> _What to do_
From the Reuters article on the finance minister's conference speech, reproduce the part that opens with the words containing "At the Labour" and closes with "from her speech.".

> _Source document_
** Begin **

LIVERPOOL, England (Reuters) – Finance minister Rachel Reeves will promise Britain on Monday there will be no return to “austerity” or widespread spending cuts despite previous warnings of a tough budget aimed at fixing the foundations of the economy.

Following Labour’s election victory in July, Reeves suggested taxes were likely to rise in her first budget on Oct. 30 because of what she said was a 22 billion-pound ($29 billion) hole in the public finances.

She also announced that millions of pensioners would no longer receive fuel payments in the winter, a decision the government says it didn’t want to take but one which trade unions and other traditional Labour supporters have criticised.

At the Labour Party conference in the northern English city of Liverpool, Reeves will use Monday’s keynote speech to reiterate that she will make the necessary decisions to give the stability she said was “the essential precondition for business to invest with confidence and families to plan for the future”.

“There will be no return to austerity. Conservative austerity was a destructive choice for our public services – and for investment and growth too,” Reeves will say, according to extracts from her speech.

“We must deal with the Tory (Conservative) legacy and that means tough decisions. But we won’t let that dim our ambition for Britain.”

Amid criticism that Reeves and Prime Minister Keir Starmer have taken an overly gloomy view which, along with a furore over donations, has cast a pall over what would otherwise have been a Labour celebration of their first election win for 14 years, she will hint at a brighter future beyond the tough circumstances she inherited.

“I can see the prize on offer, if we make the right choices now. And stability is the crucial foundation on which all our ambitions will be built,” she will say.

Reeves will also reiterate that Labour’s manifesto commitments not to raise income tax, National Insurance social security payments, value-added tax and corporation tax.

** End **

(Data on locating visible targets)
** Begin **

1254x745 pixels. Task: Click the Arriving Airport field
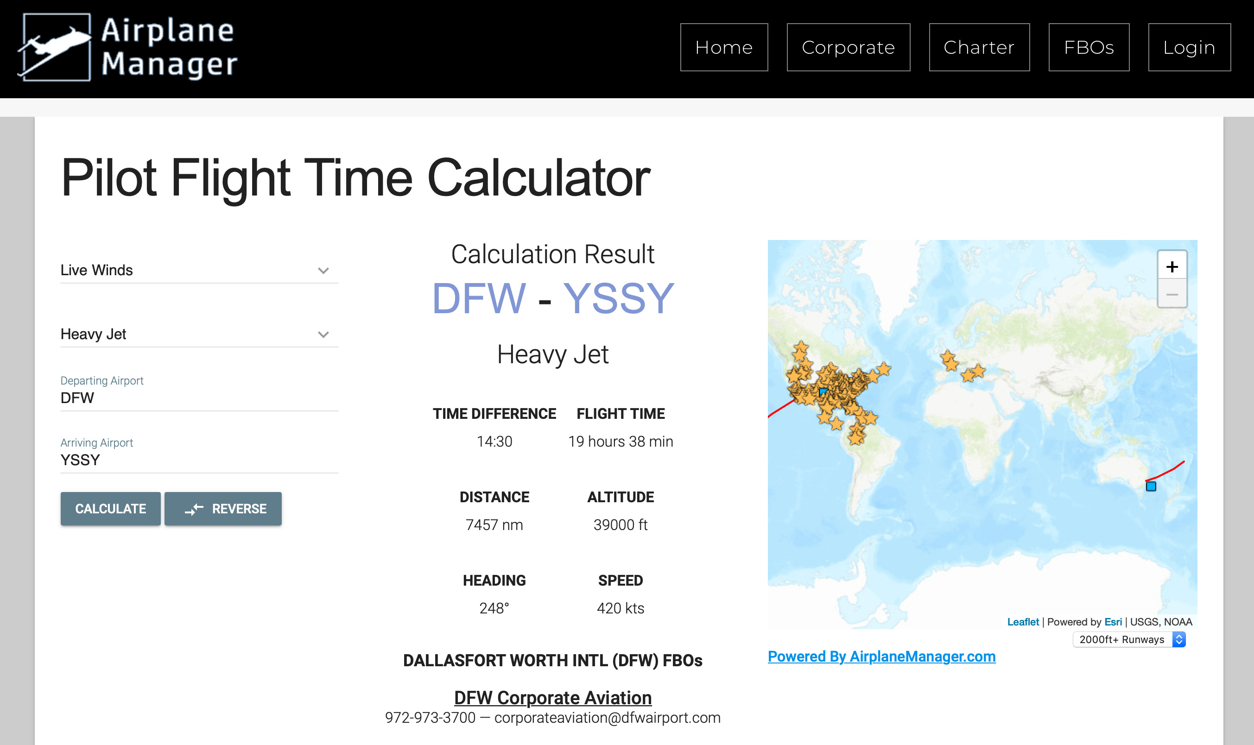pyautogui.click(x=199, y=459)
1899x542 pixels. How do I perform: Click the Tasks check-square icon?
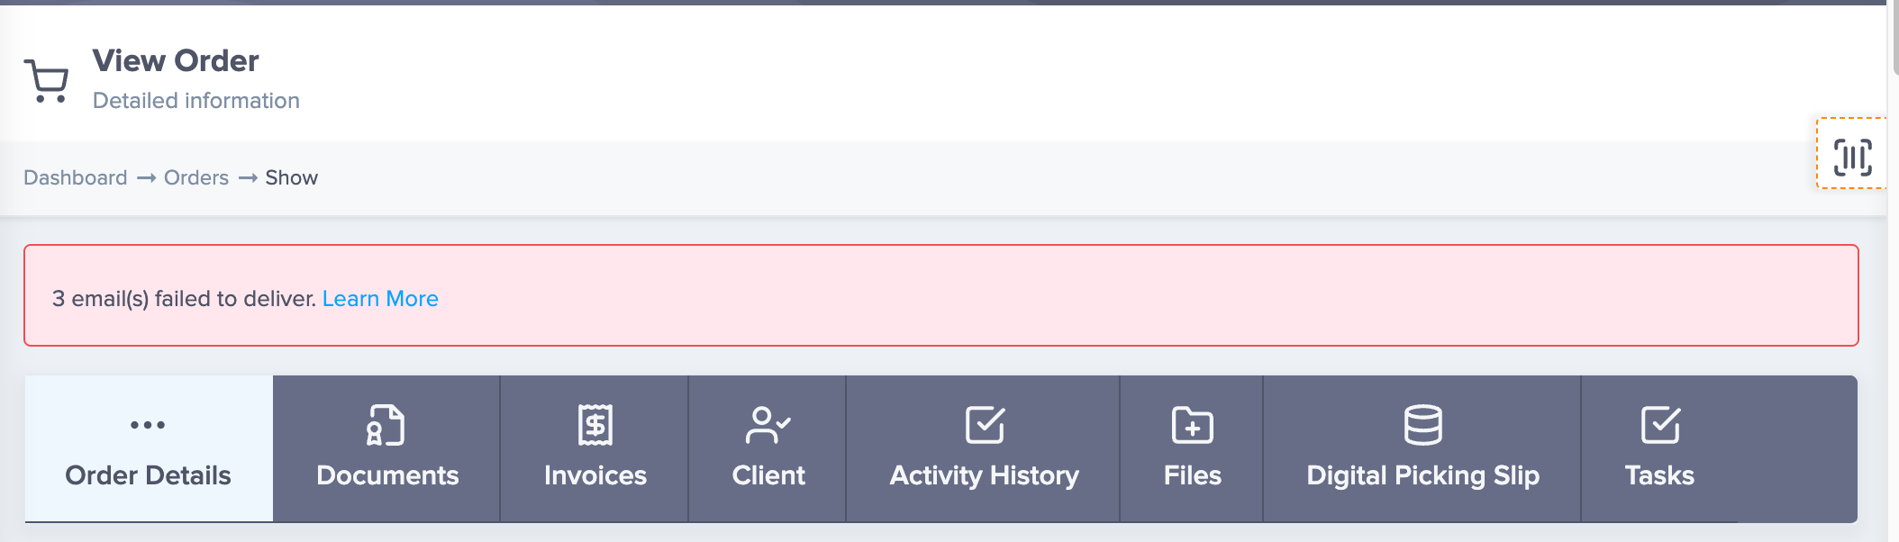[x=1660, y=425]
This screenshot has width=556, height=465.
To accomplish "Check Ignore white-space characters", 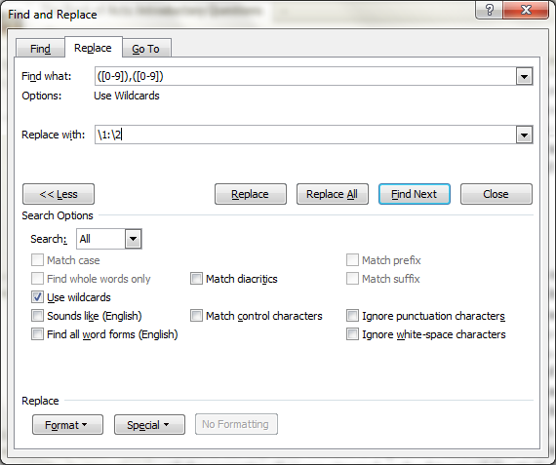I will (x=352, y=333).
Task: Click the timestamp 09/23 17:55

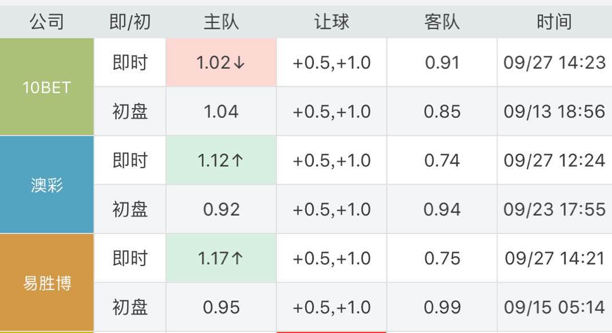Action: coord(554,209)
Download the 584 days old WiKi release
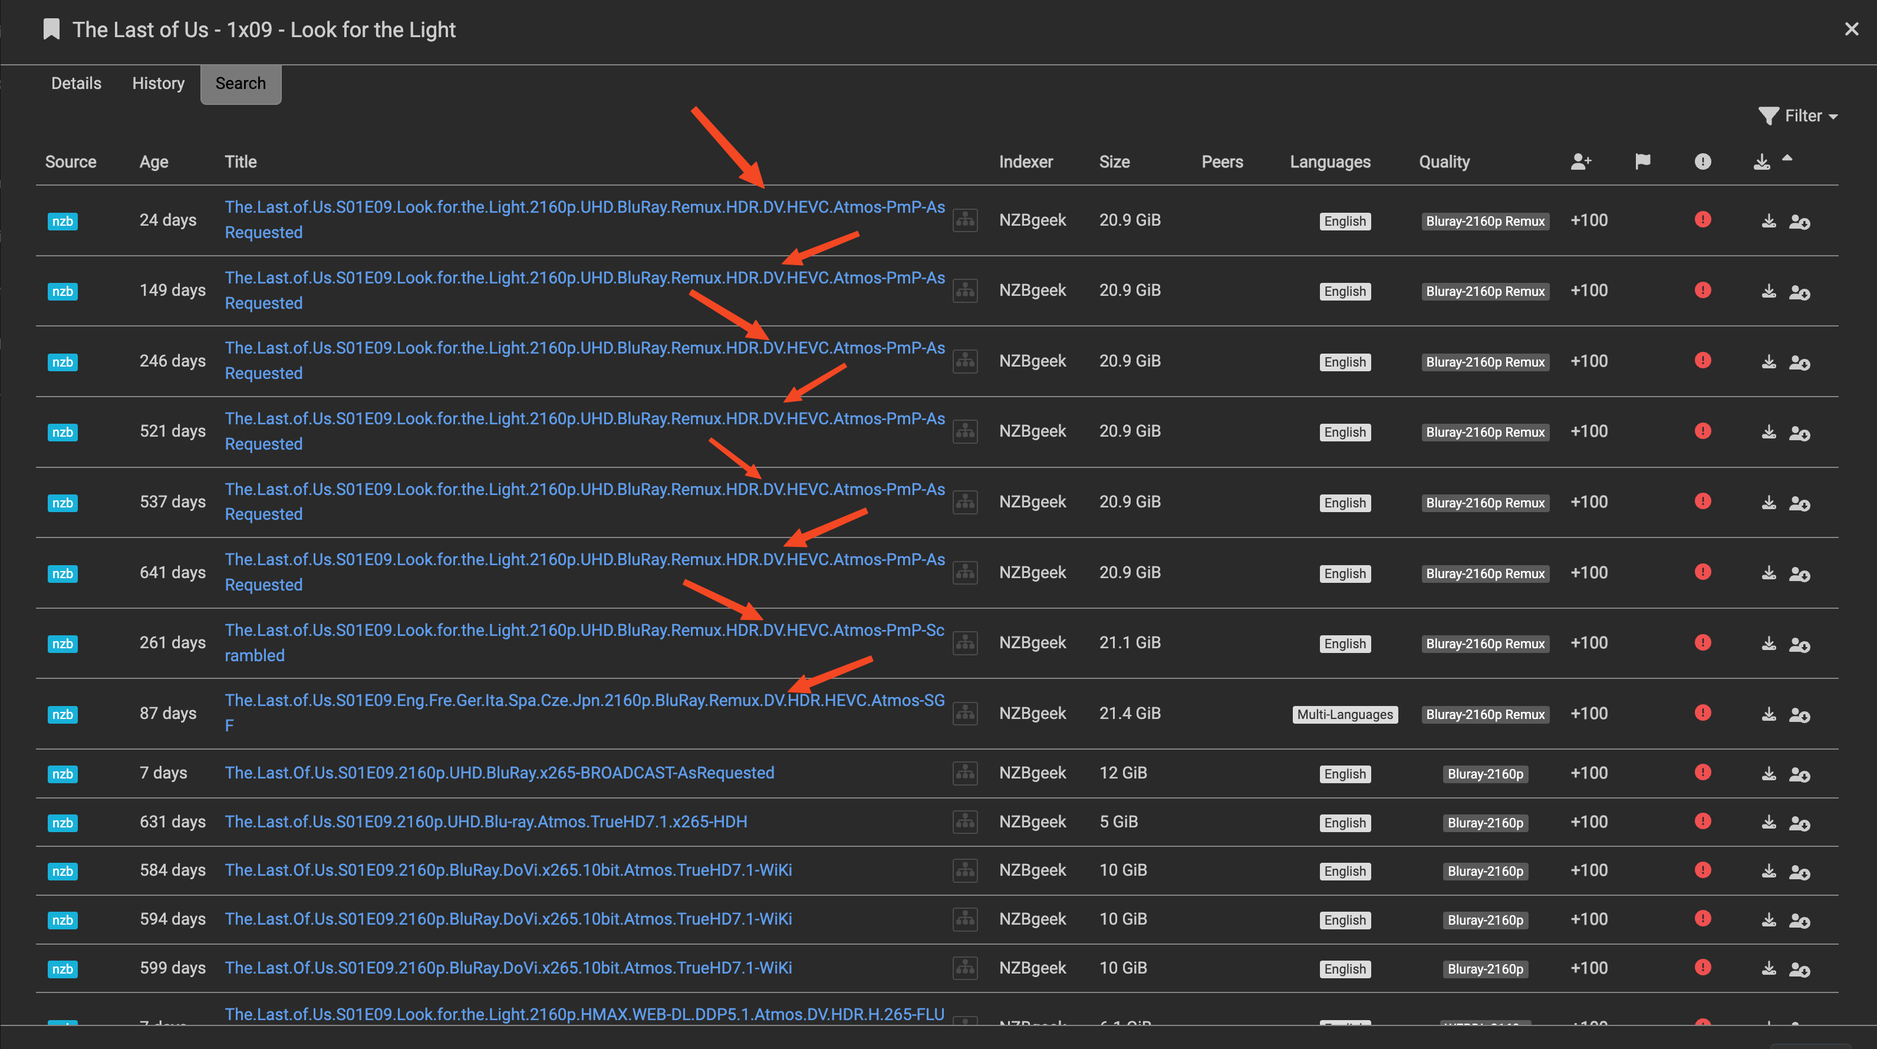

** End **
** Begin **

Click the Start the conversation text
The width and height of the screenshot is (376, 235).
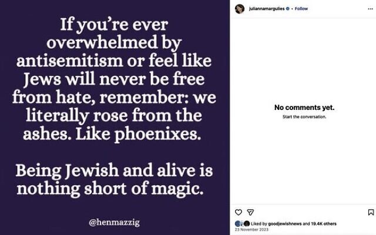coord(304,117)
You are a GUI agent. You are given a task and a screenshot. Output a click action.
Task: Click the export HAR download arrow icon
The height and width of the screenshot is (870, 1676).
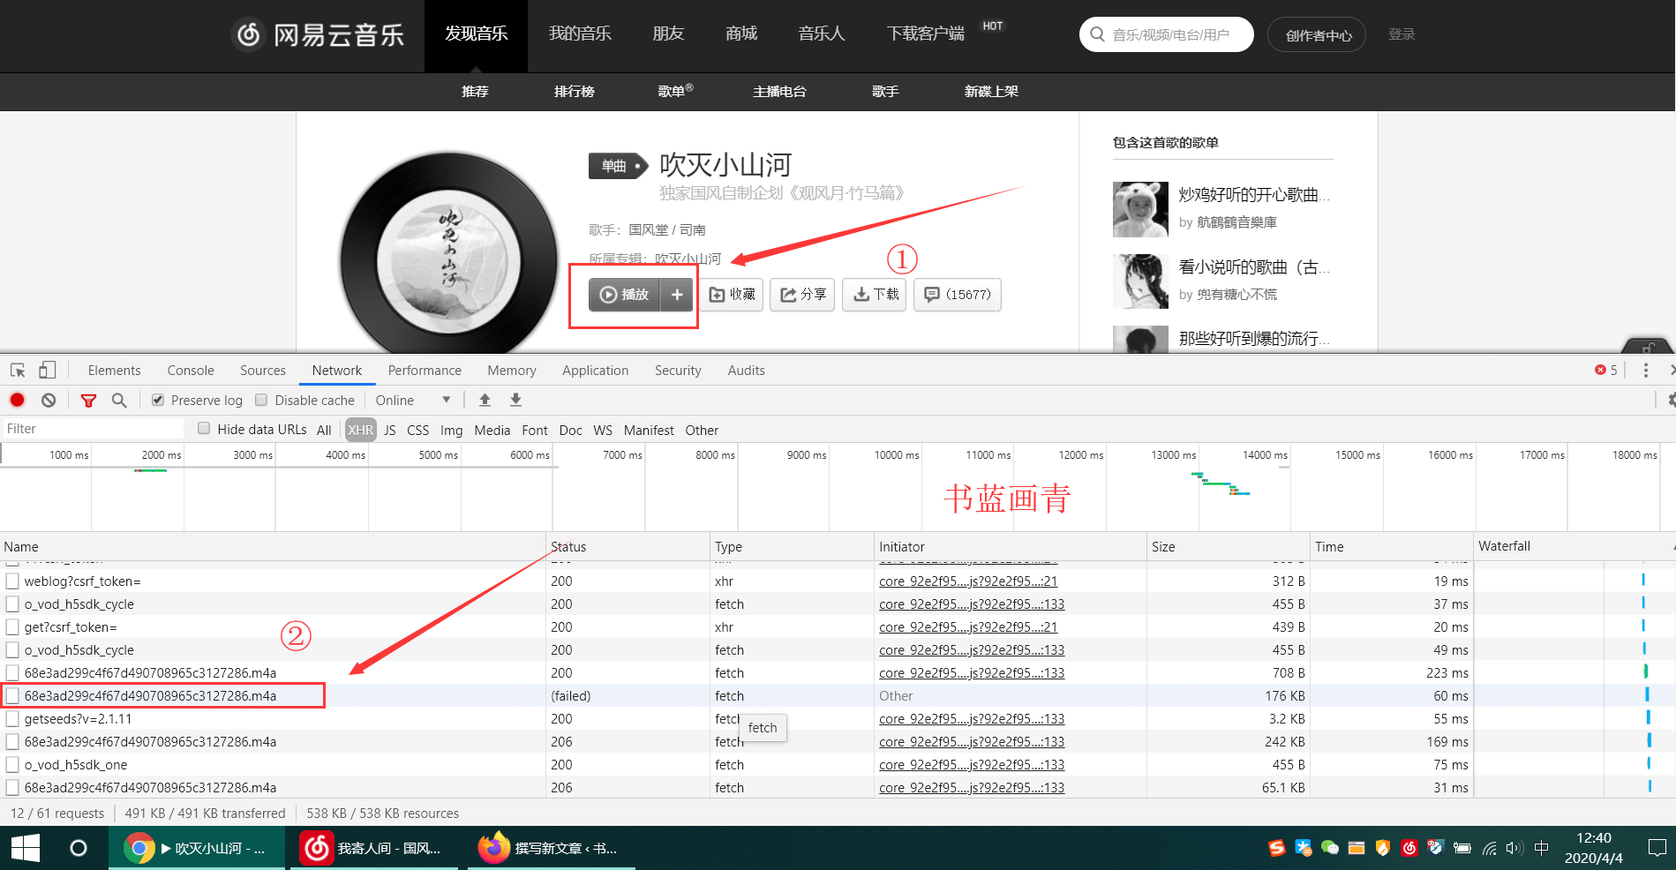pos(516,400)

** End **

> _Response_
At the Labour Party conference in the northern English city of Liverpool, Reeves will use Monday’s keynote speech to reiterate that she will make the necessary decisions to give the stability she said was “the essential precondition for business to invest with confidence and families to plan for the future”.

“There will be no return to austerity. Conservative austerity was a destructive choice for our public services – and for investment and growth too,” Reeves will say, according to extracts from her speech.